The textbook provides students with tools they need to analyze complex data using methods from data science, machine learning and artificial intelligence. The authors include both the presentation of methods along with applications using the programming language R, which is the gold standard for analyzing data. The authors cover all three main components of data science: computer science; mathematics and statistics; and domain knowledge. The book presents methods and implementations in R side-by-side, allowing the immediate practical application of the learning concepts. Furthermore, this teaches computational thinking in a natural way. The book includes exercises, case studies, Q&A and examples.
1. Introduction
2. Introduction to learning from data
3. Part 1: General topics
4. Prediction models
5. Error measures
6. Resampling
7. Data types
8. Part 2: Core methods
9. Maximum Likelihood & Bayesian analysis
10. Clustering
11. Dimension Reduction
12. Classification
13. Hypothesis testing
14. Linear Regression
15. Model Selection
16. Part 3: Advanced topics
17. Regularization
18. Deep neural networks
19. Multiple hypothesis testing
20. Survival analysis
21. Generalization error
22. Theoretical foundations
23. Conclusion.
Frank Emmert-Streib is Professor of Data Science at Tampere University (Finland). He leads the Predictive Society and Data Analytics Lab, which pursues innovative research in deep learning and natural language processing. The Lab develops and applies high-dimensional methods in machine learning, statistics, and artificial intelligence that can be used to extract knowledge from data in the fields of biology, medicine, social media, social sciences, marketing, or business.

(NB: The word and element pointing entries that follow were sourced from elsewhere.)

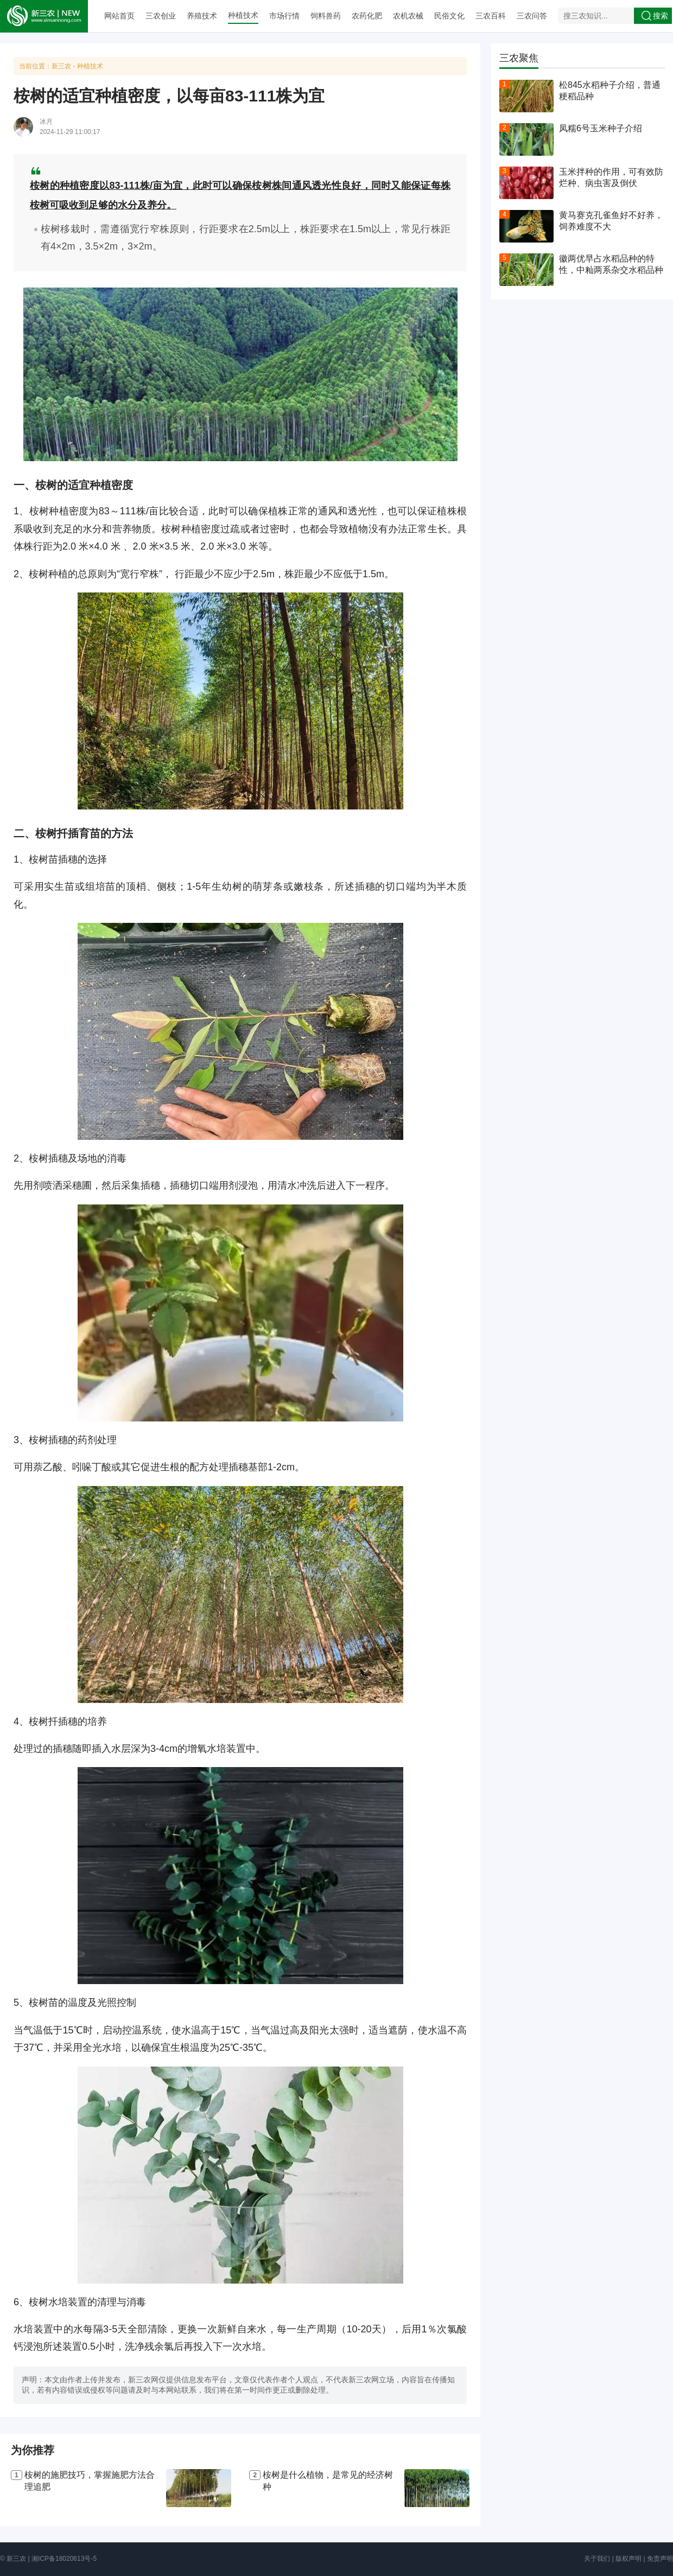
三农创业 (160, 15)
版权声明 (628, 2558)
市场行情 (284, 15)
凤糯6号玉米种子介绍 (600, 128)
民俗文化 (449, 15)
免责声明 (660, 2558)
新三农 (61, 66)
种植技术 (243, 15)
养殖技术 (202, 15)
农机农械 (408, 15)
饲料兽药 (325, 15)
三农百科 (490, 15)
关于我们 (597, 2558)
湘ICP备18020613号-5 (64, 2558)
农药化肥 (367, 15)
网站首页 (119, 15)
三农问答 (532, 15)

Salissou Moutari is Senior Lecturer at Queens University Belfast (UK) and Interim Director of Research of the Mathematical Science Research Centre (MSRC). His research interests include mathematical modelling, optimization, machine learning and data science, and the applications of these methods to problems from traffic, transportation and distribution systems, production planning and industrial processes.
Matthias Dehmer is Professor at UMIT (Austria) and also has a position at Swiss Distance University of Applied Sciences, Brig, Switzerland. His research interests are in complex networks, complexity, data science, machine learning, big data analytics, and information theory. In particular, he is working on machine learning based methods to analyse high-dimensional data.